ASSIGNED TASK >>
A faithful copy of the entire listing is what is needed.

INPUT RECORDS >>

################

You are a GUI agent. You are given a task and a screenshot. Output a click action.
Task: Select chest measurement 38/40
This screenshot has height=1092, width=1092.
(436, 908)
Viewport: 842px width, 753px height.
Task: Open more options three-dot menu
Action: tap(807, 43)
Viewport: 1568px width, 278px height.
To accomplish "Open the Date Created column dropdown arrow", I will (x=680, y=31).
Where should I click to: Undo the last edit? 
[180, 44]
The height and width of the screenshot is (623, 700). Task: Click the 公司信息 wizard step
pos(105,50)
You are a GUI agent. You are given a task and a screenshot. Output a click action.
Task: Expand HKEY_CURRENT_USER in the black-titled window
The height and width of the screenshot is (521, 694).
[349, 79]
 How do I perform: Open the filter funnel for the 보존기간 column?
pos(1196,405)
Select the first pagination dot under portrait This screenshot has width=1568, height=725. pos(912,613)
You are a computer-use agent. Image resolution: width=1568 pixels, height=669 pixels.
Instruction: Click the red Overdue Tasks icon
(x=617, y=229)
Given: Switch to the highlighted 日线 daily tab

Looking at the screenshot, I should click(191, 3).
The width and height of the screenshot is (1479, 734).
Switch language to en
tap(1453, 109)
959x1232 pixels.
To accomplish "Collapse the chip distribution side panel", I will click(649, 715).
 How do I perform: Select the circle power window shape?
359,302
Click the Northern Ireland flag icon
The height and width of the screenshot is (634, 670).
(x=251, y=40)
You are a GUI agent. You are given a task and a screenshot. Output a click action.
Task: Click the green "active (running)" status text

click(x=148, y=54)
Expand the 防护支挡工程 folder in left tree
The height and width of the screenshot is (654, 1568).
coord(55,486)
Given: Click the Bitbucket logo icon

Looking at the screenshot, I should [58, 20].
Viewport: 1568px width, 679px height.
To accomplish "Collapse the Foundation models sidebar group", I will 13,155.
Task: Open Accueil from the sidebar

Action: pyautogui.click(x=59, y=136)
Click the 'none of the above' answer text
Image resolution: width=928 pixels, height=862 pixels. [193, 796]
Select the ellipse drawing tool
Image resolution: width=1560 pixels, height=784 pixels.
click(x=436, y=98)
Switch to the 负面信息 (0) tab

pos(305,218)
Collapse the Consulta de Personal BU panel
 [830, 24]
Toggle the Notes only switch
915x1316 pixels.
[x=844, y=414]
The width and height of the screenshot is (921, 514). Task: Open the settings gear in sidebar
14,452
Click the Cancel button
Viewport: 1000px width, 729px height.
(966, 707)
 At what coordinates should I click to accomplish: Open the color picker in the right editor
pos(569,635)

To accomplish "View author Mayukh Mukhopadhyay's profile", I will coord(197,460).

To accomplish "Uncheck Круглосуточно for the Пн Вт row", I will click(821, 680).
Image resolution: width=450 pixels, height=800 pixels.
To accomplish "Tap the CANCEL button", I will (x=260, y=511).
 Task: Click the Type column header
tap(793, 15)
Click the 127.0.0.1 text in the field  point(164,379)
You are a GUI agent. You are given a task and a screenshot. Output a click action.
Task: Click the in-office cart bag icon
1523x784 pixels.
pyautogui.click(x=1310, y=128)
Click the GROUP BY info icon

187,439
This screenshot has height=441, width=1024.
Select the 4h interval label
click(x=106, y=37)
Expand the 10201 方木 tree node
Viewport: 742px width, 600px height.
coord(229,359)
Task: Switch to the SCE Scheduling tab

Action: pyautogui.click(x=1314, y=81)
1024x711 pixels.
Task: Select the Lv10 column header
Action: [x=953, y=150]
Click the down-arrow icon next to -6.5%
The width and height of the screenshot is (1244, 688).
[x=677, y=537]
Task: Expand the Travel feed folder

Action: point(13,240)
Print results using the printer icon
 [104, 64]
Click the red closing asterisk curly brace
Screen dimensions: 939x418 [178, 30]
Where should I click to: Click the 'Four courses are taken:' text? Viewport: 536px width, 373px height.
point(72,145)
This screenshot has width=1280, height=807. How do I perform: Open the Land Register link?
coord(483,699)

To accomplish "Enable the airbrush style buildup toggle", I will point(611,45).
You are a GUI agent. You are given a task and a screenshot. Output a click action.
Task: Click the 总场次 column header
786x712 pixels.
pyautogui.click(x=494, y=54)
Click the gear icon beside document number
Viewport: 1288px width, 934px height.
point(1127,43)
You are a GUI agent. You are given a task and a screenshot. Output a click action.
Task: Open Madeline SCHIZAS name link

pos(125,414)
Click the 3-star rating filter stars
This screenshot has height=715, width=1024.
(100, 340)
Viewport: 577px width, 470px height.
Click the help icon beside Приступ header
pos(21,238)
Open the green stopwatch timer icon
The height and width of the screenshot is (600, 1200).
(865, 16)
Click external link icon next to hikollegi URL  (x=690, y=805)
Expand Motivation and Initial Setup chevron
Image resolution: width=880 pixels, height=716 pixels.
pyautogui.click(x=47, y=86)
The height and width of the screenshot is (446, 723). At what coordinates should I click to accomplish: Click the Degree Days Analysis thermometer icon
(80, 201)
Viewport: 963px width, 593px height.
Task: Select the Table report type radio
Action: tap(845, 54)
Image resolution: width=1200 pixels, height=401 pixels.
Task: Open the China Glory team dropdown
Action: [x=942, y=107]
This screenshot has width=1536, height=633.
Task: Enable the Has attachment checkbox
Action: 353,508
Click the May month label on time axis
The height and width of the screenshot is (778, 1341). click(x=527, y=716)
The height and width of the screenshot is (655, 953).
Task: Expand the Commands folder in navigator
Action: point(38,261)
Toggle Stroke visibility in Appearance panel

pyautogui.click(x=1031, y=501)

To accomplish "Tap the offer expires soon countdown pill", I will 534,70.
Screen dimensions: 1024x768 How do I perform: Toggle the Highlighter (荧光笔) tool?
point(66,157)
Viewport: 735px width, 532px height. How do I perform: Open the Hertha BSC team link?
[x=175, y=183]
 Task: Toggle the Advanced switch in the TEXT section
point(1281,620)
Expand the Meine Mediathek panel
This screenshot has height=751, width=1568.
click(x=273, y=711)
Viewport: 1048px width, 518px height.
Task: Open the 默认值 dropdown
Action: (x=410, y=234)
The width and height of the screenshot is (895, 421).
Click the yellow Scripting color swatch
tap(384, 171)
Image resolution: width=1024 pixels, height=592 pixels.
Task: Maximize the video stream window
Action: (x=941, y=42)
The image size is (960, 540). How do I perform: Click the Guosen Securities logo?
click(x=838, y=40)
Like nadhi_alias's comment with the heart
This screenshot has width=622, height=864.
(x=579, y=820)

################

SOLVED EXERCISE >>
You are a GUI agent. You are given a task and a screenshot. Output a click action.
Task: Select chest measurement 38/40
This screenshot has height=1092, width=1092.
(436, 908)
Viewport: 842px width, 753px height.
Task: Open more options three-dot menu
Action: tap(807, 43)
Viewport: 1568px width, 278px height.
To accomplish "Open the Date Created column dropdown arrow", I will (x=680, y=31).
Where should I click to: Undo the last edit? 
[180, 44]
The height and width of the screenshot is (623, 700). Task: Click the 公司信息 wizard step
pos(105,50)
You are a GUI agent. You are given a task and a screenshot. Output a click action.
Task: Expand HKEY_CURRENT_USER in the black-titled window
The height and width of the screenshot is (521, 694).
[349, 79]
 How do I perform: Open the filter funnel for the 보존기간 column?
pos(1196,405)
Select the first pagination dot under portrait This screenshot has width=1568, height=725. pos(912,613)
You are a computer-use agent. Image resolution: width=1568 pixels, height=669 pixels.
Instruction: Click the red Overdue Tasks icon
(x=617, y=229)
Given: Switch to the highlighted 日线 daily tab

Looking at the screenshot, I should click(191, 3).
The width and height of the screenshot is (1479, 734).
Switch language to en
tap(1453, 109)
959x1232 pixels.
To accomplish "Collapse the chip distribution side panel", I will click(649, 715).
 How do I perform: Select the circle power window shape?
359,302
Click the Northern Ireland flag icon
The height and width of the screenshot is (634, 670).
(x=251, y=40)
You are a GUI agent. You are given a task and a screenshot. Output a click action.
Task: Click the green "active (running)" status text

click(x=148, y=54)
Expand the 防护支挡工程 folder in left tree
The height and width of the screenshot is (654, 1568).
coord(55,486)
Given: Click the Bitbucket logo icon

Looking at the screenshot, I should [58, 20].
Viewport: 1568px width, 679px height.
To accomplish "Collapse the Foundation models sidebar group", I will 13,155.
Task: Open Accueil from the sidebar

Action: pyautogui.click(x=59, y=136)
Click the 'none of the above' answer text
Image resolution: width=928 pixels, height=862 pixels. [193, 796]
Select the ellipse drawing tool
Image resolution: width=1560 pixels, height=784 pixels.
click(x=436, y=98)
Switch to the 负面信息 (0) tab

pos(305,218)
Collapse the Consulta de Personal BU panel
 [830, 24]
Toggle the Notes only switch
915x1316 pixels.
[x=844, y=414]
The width and height of the screenshot is (921, 514). Task: Open the settings gear in sidebar
14,452
Click the Cancel button
Viewport: 1000px width, 729px height.
(966, 707)
 At what coordinates should I click to accomplish: Open the color picker in the right editor
pos(569,635)

To accomplish "View author Mayukh Mukhopadhyay's profile", I will coord(197,460).

To accomplish "Uncheck Круглосуточно for the Пн Вт row", I will click(821, 680).
Image resolution: width=450 pixels, height=800 pixels.
To accomplish "Tap the CANCEL button", I will (x=260, y=511).
 Task: Click the Type column header
tap(793, 15)
Click the 127.0.0.1 text in the field  point(164,379)
You are a GUI agent. You are given a task and a screenshot. Output a click action.
Task: Click the in-office cart bag icon
1523x784 pixels.
pyautogui.click(x=1310, y=128)
Click the GROUP BY info icon

187,439
This screenshot has height=441, width=1024.
Select the 4h interval label
click(x=106, y=37)
Expand the 10201 方木 tree node
Viewport: 742px width, 600px height.
coord(229,359)
Task: Switch to the SCE Scheduling tab

Action: pyautogui.click(x=1314, y=81)
1024x711 pixels.
Task: Select the Lv10 column header
Action: [x=953, y=150]
Click the down-arrow icon next to -6.5%
The width and height of the screenshot is (1244, 688).
[x=677, y=537]
Task: Expand the Travel feed folder

Action: point(13,240)
Print results using the printer icon
 [104, 64]
Click the red closing asterisk curly brace
Screen dimensions: 939x418 [178, 30]
Where should I click to: Click the 'Four courses are taken:' text? Viewport: 536px width, 373px height.
point(72,145)
This screenshot has width=1280, height=807. How do I perform: Open the Land Register link?
coord(483,699)

To accomplish "Enable the airbrush style buildup toggle", I will point(611,45).
You are a GUI agent. You are given a task and a screenshot. Output a click action.
Task: Click the 总场次 column header
786x712 pixels.
pyautogui.click(x=494, y=54)
Click the gear icon beside document number
Viewport: 1288px width, 934px height.
point(1127,43)
You are a GUI agent. You are given a task and a screenshot. Output a click action.
Task: Open Madeline SCHIZAS name link

pos(125,414)
Click the 3-star rating filter stars
This screenshot has height=715, width=1024.
(100, 340)
Viewport: 577px width, 470px height.
Click the help icon beside Приступ header
pos(21,238)
Open the green stopwatch timer icon
The height and width of the screenshot is (600, 1200).
(865, 16)
Click external link icon next to hikollegi URL  (x=690, y=805)
Expand Motivation and Initial Setup chevron
Image resolution: width=880 pixels, height=716 pixels.
pyautogui.click(x=47, y=86)
The height and width of the screenshot is (446, 723). At what coordinates should I click to accomplish: Click the Degree Days Analysis thermometer icon
(80, 201)
Viewport: 963px width, 593px height.
Task: Select the Table report type radio
Action: tap(845, 54)
Image resolution: width=1200 pixels, height=401 pixels.
Task: Open the China Glory team dropdown
Action: [x=942, y=107]
This screenshot has width=1536, height=633.
Task: Enable the Has attachment checkbox
Action: 353,508
Click the May month label on time axis
The height and width of the screenshot is (778, 1341). click(x=527, y=716)
The height and width of the screenshot is (655, 953).
Task: Expand the Commands folder in navigator
Action: point(38,261)
Toggle Stroke visibility in Appearance panel

pyautogui.click(x=1031, y=501)

To accomplish "Tap the offer expires soon countdown pill", I will 534,70.
Screen dimensions: 1024x768 How do I perform: Toggle the Highlighter (荧光笔) tool?
point(66,157)
Viewport: 735px width, 532px height. How do I perform: Open the Hertha BSC team link?
[x=175, y=183]
 Task: Toggle the Advanced switch in the TEXT section
point(1281,620)
Expand the Meine Mediathek panel
This screenshot has height=751, width=1568.
click(x=273, y=711)
Viewport: 1048px width, 518px height.
Task: Open the 默认值 dropdown
Action: (x=410, y=234)
The width and height of the screenshot is (895, 421).
Click the yellow Scripting color swatch
tap(384, 171)
Image resolution: width=1024 pixels, height=592 pixels.
Task: Maximize the video stream window
Action: (x=941, y=42)
The image size is (960, 540). How do I perform: Click the Guosen Securities logo?
click(x=838, y=40)
Like nadhi_alias's comment with the heart
This screenshot has width=622, height=864.
(x=579, y=820)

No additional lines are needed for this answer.